Sans non ricordava, ovviamente, tutto, ma Frisk aveva sempre sottovalutato quello che lui sentiva.

Certo, forse non ricordava, ma sapeva, e questo, benché sembrasse la stessa cosa, era molto diverso.

E sapeva di aver fatto una promessa alla bambina che in quel momento non significava nulla per lui, e l’aveva mantenuta per diversi anni, pur rimanendo davvero ferito nel farlo.

Ma almeno, in questo modo, era ferita anche lei, e in un certo senso aveva ottenuto la sua vendetta.

Ma perché allora, se la odiava tanto, non starle vicino faceva così male?

Forse era uno strano istinto masochista, che gli imponeva di continuare a stare vicino ogni volta alla persona che non faceva altro che resettare e cambiargli la vita a suo piacimento.

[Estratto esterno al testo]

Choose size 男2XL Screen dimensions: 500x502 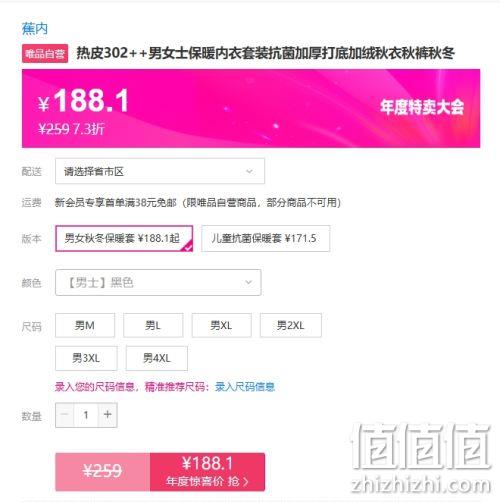pos(291,325)
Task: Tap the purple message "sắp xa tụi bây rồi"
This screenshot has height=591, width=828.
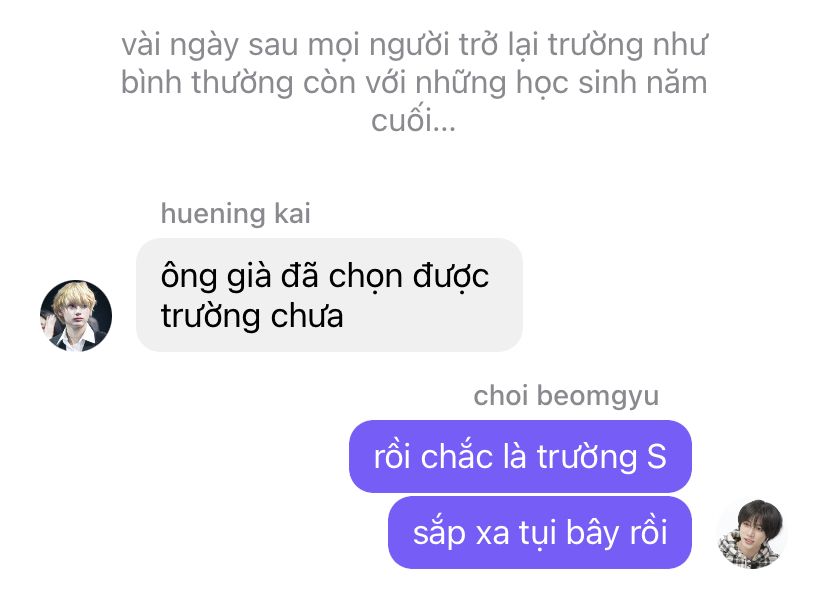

Ma quella volta, quella volta non glielo aveva permesso, e ormai erano passati diciotto anni dalla liberazione dal sottosuolo e Sans era stato lontano il più possibile da Frisk, passando tempo con lei solo in compagnia di altra gente e rivolgendole la parola solo quando era strettamente necessario.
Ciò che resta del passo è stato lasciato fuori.